Keep only those lines of the records that include the string "click".

*** Block opens ***

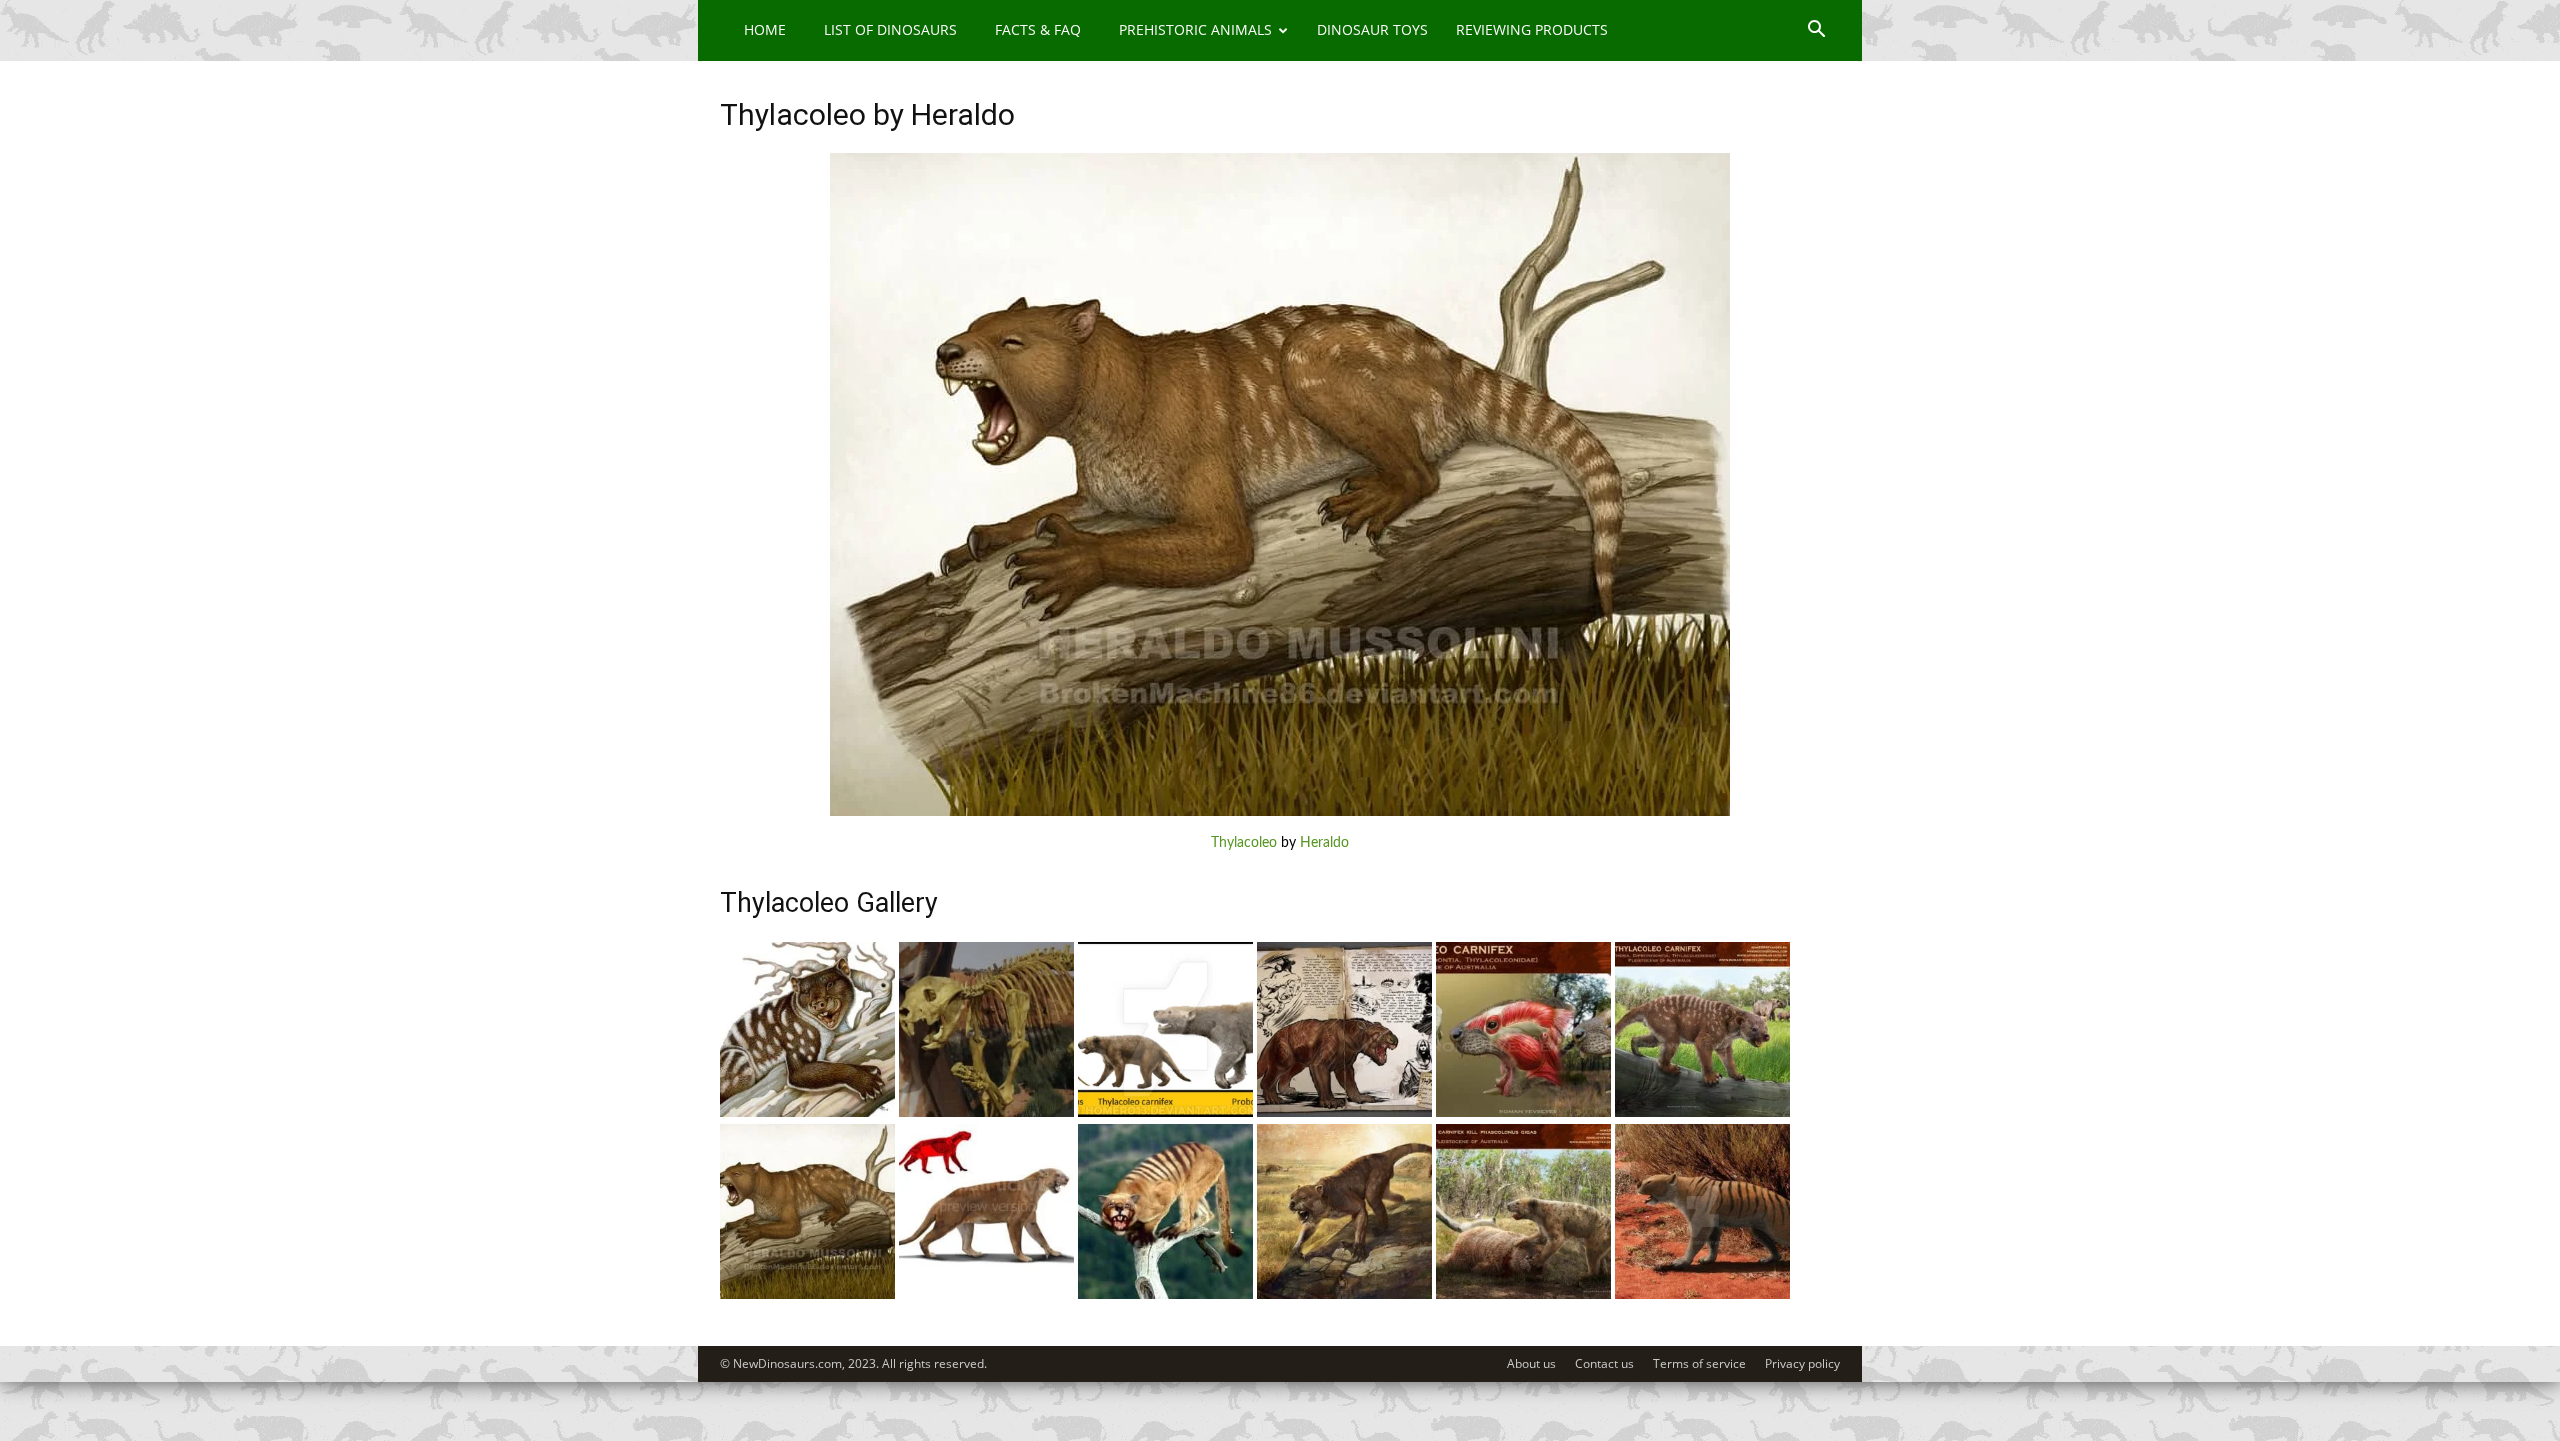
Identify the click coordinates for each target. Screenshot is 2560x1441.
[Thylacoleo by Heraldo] (1280, 812)
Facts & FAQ (1038, 29)
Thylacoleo (1244, 843)
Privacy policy (1802, 1363)
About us (1531, 1363)
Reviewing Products (1532, 29)
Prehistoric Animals (1195, 29)
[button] (1816, 31)
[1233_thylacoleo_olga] (1344, 1295)
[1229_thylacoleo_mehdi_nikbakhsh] (1702, 1295)
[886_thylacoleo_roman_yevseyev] (1523, 1113)
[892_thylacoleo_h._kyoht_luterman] (807, 1113)
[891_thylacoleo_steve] (986, 1113)
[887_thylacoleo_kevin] (1344, 1113)
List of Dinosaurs (890, 29)
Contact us (1604, 1363)
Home (765, 29)
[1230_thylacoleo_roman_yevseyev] (1523, 1295)
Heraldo (1324, 843)
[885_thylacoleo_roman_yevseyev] (1702, 1113)
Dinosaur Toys (1372, 29)
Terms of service (1699, 1363)
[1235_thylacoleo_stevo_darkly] (1165, 1295)
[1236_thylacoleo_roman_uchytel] (986, 1295)
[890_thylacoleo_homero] (1165, 1113)
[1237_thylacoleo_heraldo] (807, 1295)
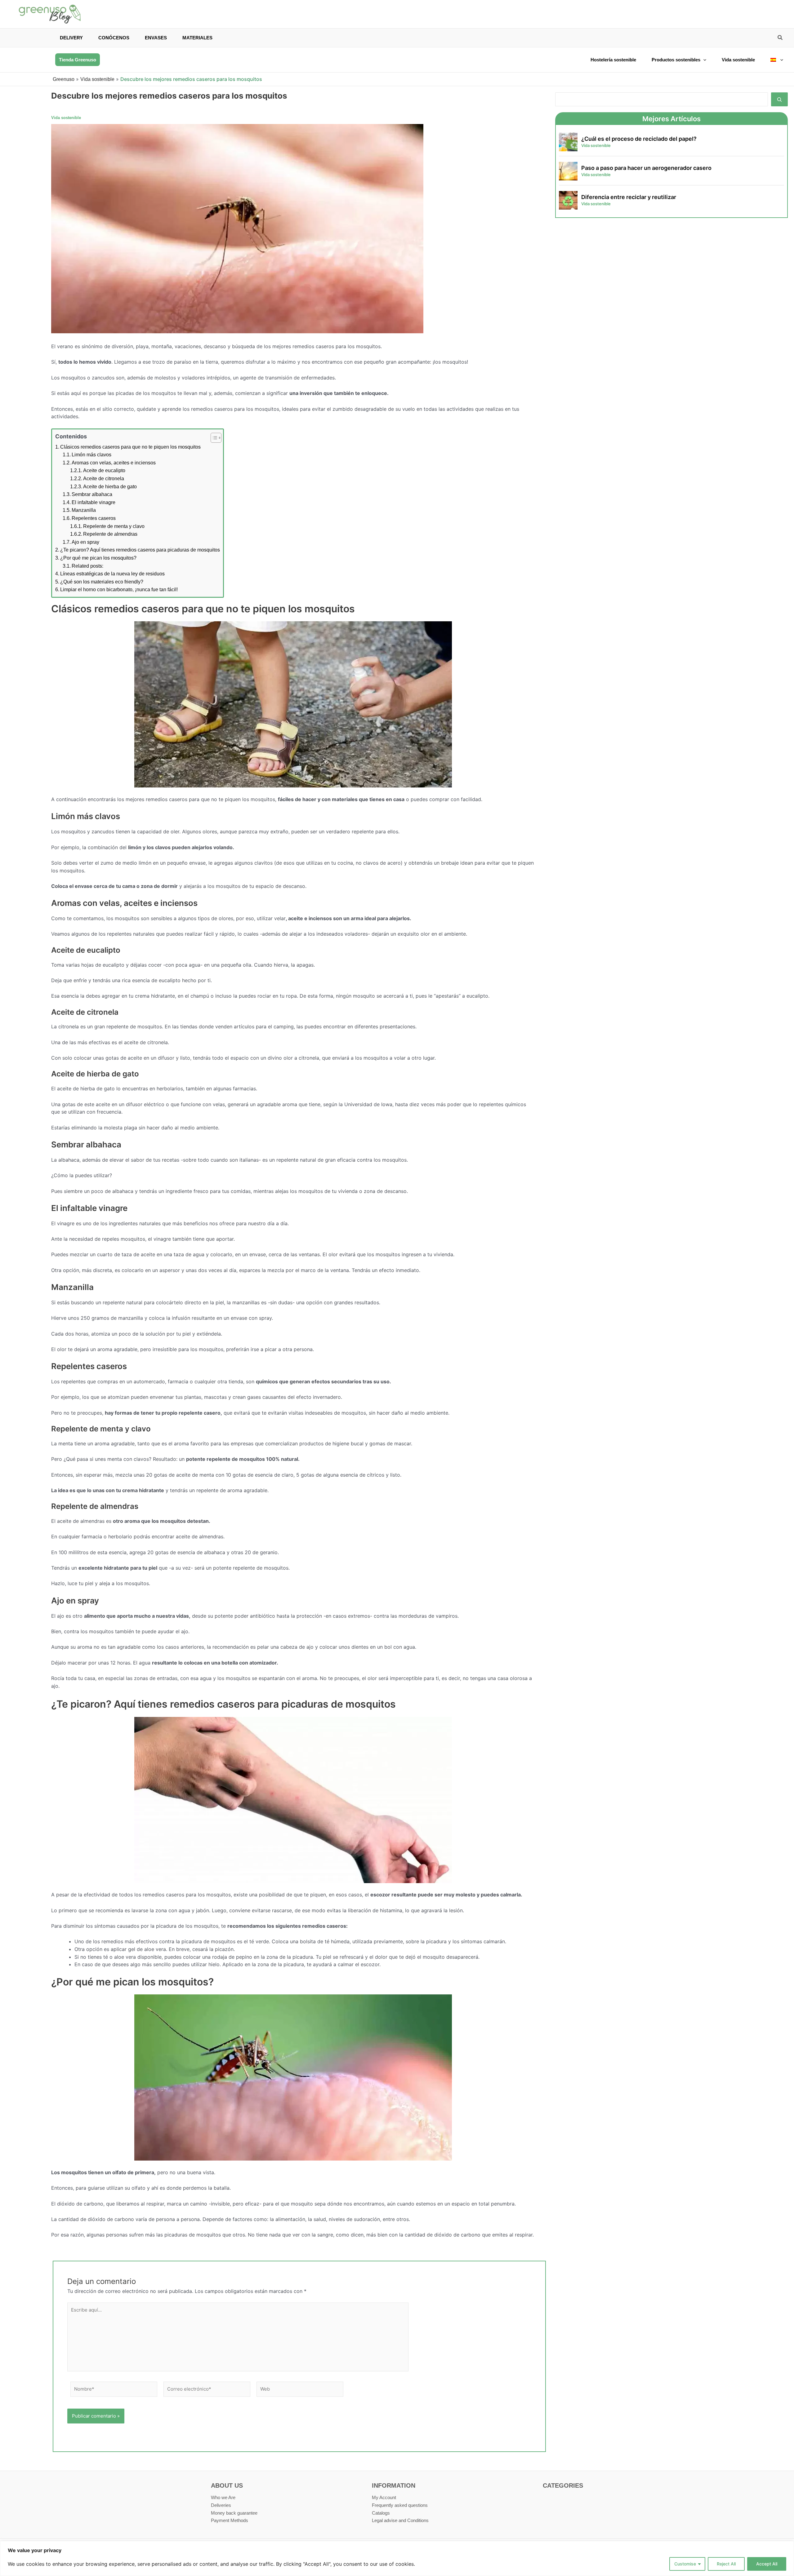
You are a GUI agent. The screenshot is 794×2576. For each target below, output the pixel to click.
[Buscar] (779, 99)
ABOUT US (227, 2485)
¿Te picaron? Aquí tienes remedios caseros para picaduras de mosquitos (140, 549)
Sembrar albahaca (92, 494)
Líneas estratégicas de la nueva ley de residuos (112, 573)
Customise (685, 2563)
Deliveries (221, 2505)
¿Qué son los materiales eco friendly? (101, 581)
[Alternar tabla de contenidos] (213, 437)
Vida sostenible (738, 59)
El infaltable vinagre (93, 502)
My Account (384, 2497)
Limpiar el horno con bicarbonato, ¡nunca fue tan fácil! (119, 589)
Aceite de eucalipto (104, 470)
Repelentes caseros (94, 518)
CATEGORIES (563, 2485)
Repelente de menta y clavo (114, 526)
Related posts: (87, 566)
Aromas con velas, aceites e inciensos (114, 462)
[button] (780, 38)
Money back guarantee (234, 2513)
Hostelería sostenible (613, 59)
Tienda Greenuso (77, 59)
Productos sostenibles (676, 59)
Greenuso (63, 79)
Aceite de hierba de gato (110, 486)
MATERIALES (197, 37)
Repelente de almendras (110, 534)
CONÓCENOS (113, 37)
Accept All (766, 2563)
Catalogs (381, 2513)
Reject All (726, 2563)
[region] (397, 2558)
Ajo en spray (85, 542)
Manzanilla (84, 510)
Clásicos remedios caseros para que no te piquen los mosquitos (130, 447)
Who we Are (223, 2497)
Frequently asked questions (400, 2505)
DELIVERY (71, 37)
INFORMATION (393, 2485)
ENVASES (156, 37)
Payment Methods (229, 2520)
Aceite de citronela (103, 478)
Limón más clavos (91, 454)
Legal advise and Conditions (400, 2520)
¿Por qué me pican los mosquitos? (98, 558)
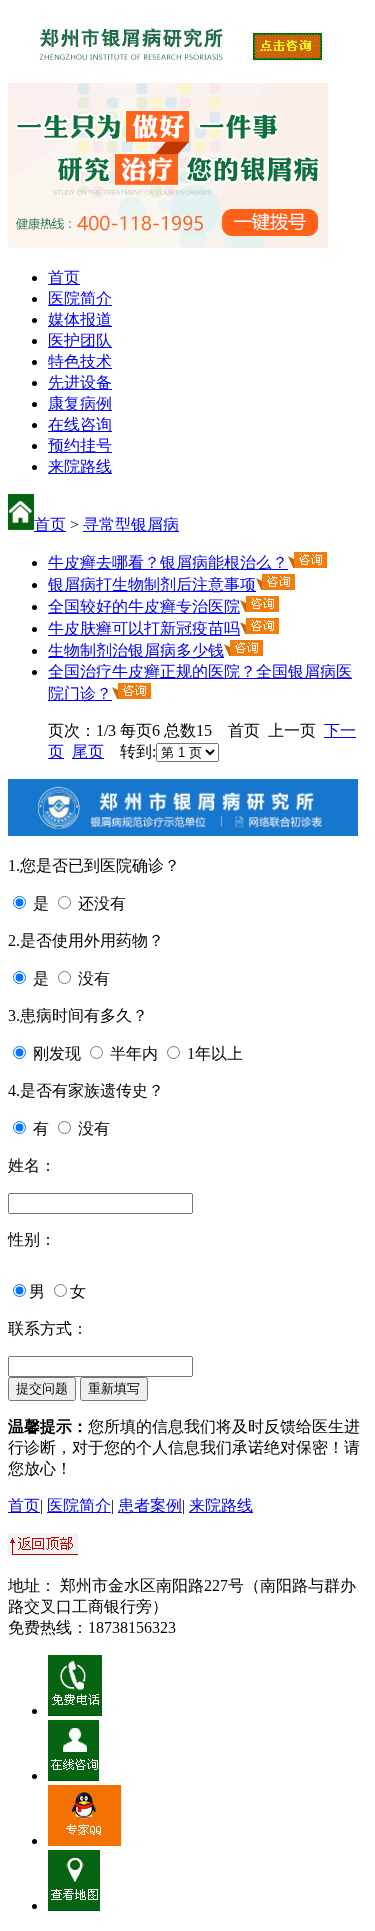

*** Block closes ***

» **SOLUTION TO THIS TASK**
Identify the click coordinates for each target. Screenshot is 2560x1441.
You are a GUI agent. The screenshot is 794×2576. For each target below, output the pixel to click.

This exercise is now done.